THE SALES JOB: CHAPTER ONE – “My Friend Mike” (Part II)

DECEMBER 31, 2023 – (Cont.) One and a half years as an undergraduate business major hadn’t changed Mike one iota—except he was no longer wearing his Interlochen uniform. He was still very much “in your face,” and when I introduced him to a few of my college friends, I could tell that they didn’t quite know what to make of his enthusiasm.

Once I’d shown him around campus and impressed him with the high quality and generous portions of our college meal service, we repaired to my dorm room to talk business; to talk about the “fantastic opportunity” that he’d traveled a thousand miles to pitch face to face. Less than a minute into the “pitch,” my bookish roommate, who always studied in our room, never in the library, packed up his Chekov (in the original Russian) and organic chemistry textbook and announced he was . . . going to the library.

Mike then went open throttle. I knew from our sporadic communications over intervening months that he’d made “a ton of money” doing “direct sales,” but beyond that he’d shared few specifics. Now he was getting down to brass tacks.

“Let me ask you question, Eric,” he said, as he turned my roommate’s desk chair around and sat down, facing me after I’d plopped myself down on the nearby sofa.

“Okay.”

“How would you like to make more money than you’ve ever made in your life?”

“Well, naturally, yes, but . . . .”

“I thought so.”

Now let me ask you another question.”

“Uh huh.”

“You still want to go into politics, don’t you?”

“Yeah, I do, but to be honest Mike, I’m no longer sure with which party.”

“Doesn’t matter.” Mike’s ambivalence to my qualification surprised me given his usual aggressive partisanship and my own record of “Young Republicanism.” “The point is,” he said, “you want to go into politics, am I right?”

“Well, yes, of course.”

“I know you as well as you know yourself, don’t I?” Mike chuckled in his habitually self-affirming way.

“And you’d agree with me, wouldn’t you, that the best preparation, the best experience for a successful career in politics is to get down to basics and meet people on their front doorsteps?”

“Yeah, absolutely,” I said, regretting immediately that by my emphatic response, I was giving Mike exactly what he needed to set the hook.

“Well, for you Eric, I’ve got an opportunity that you simply can’t turn down. In fact, I can tell, can’t I” he said, nodding at me, “that you’d jump at the chance to put yourself way ahead of other people out there who want a career in politics?”
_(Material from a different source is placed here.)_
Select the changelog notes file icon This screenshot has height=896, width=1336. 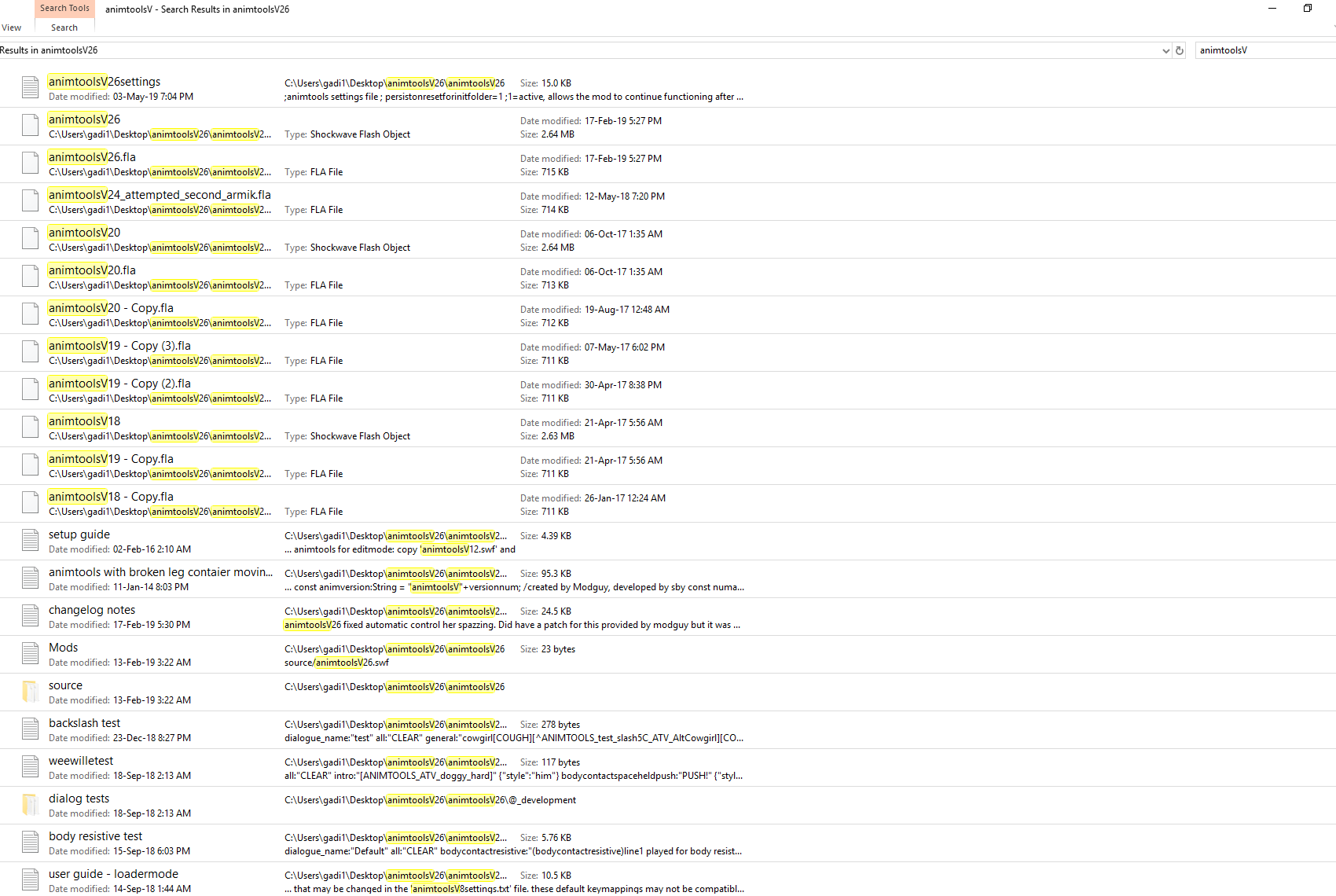[x=30, y=616]
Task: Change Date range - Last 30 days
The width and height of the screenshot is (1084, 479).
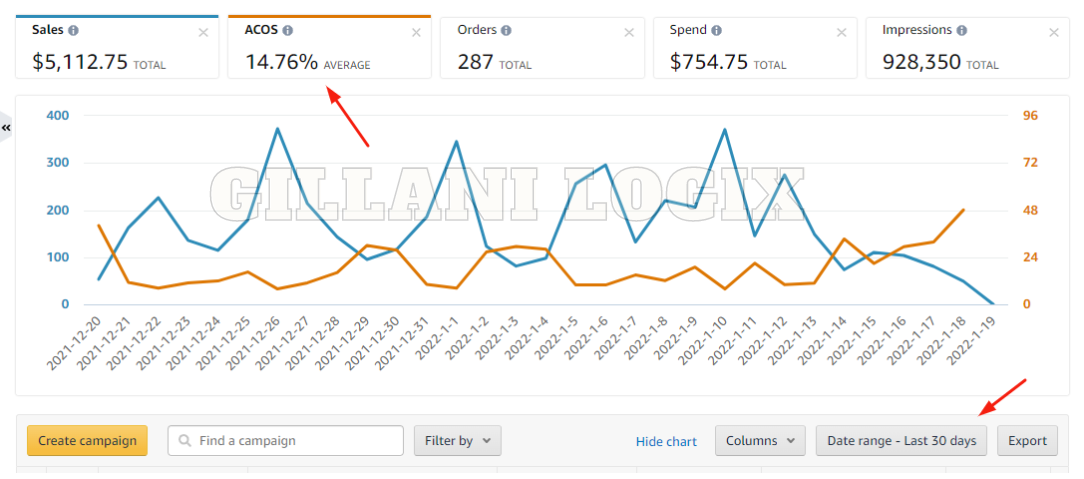Action: click(x=901, y=441)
“I suppose,” I said, not being quick enough to put up proper defenses. Mike did know me well. If any non-trust-baby would welcome a decent paying summer opportunity, for me the big draw was experience in “retail politicking.” Ever since I was in third grade I’d had my mind set on going into elective politics. With plenty of encouragement from my high school and college friends, whose naivete was exceeded only by my own, by the time of Mike’s “pitch,” I knew that I was going to run for Congress by 1984 and for the U.S. Senate by the end of the century. After that? Anything was possible. Of all my friends, Mike knew my ambitions best, and for his purpose at hand he turned this knowledge into his hook, line, sinker, and . . . net.

Except . . . he was not proposing that I join some political campaign. He was recruiting me to sell books door-to-door. The product I’d be selling “like hotcakes” was a one-volume encyclopedia, the finest encyclopedia—and the only single-volume version—on the market; one that would “sell itself.” All I would have to do is take orders and count my cash.
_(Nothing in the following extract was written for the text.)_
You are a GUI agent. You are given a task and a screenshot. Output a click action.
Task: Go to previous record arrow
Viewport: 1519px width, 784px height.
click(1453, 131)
Mike went on to explain that the “fantastic” encyclopedia company—the Southwestern Company based in Nashville, Tennessee—would provide me and the other “few hundred” college students from around the country with intense sales training before turning us loose to “take orders.”

“In Tennessee?” I asked. “We’d be selling in Tennessee?”

“No, the training takes place in Nashville, but we’re sent all over the country. At the end of the training week everyone gets assigned to a team and the team gets assigned to a territory. It could be anywhere.”

The “anywhere” was attractive. Though I’d never been out of the country, I loved to travel. Thanks to family vacations, grandparents and uncle living 1,200 miles from Minnesota, and having gone away to boarding schools in two distant states and college in Maine, I’d seen lots of the U.S. and was eager to see more of it. To wind up knocking on doors far from home also fit nicely into my bizarrely grandiose political ambitions.

If I was “in”—how could I not be?—Mike would follow up with a call to his sales manager, one Keith Ronck. Keith who would then contact me to schedule his own trek to Brunswick, Maine to meet me and get me “signed up.”

For what remained of the afternoon, Mike followed me around campus, guffawed with a couple of friends of mine and me over dinner, and hung out in my dorm room while I studied at the library extra late into the evening. Early the next morning I saw Mike off to the Greyhound bus stop (outside a local travel agency) in downtown Brunswick. Three plus hours later he’d be at Logan his return flight to Chicago.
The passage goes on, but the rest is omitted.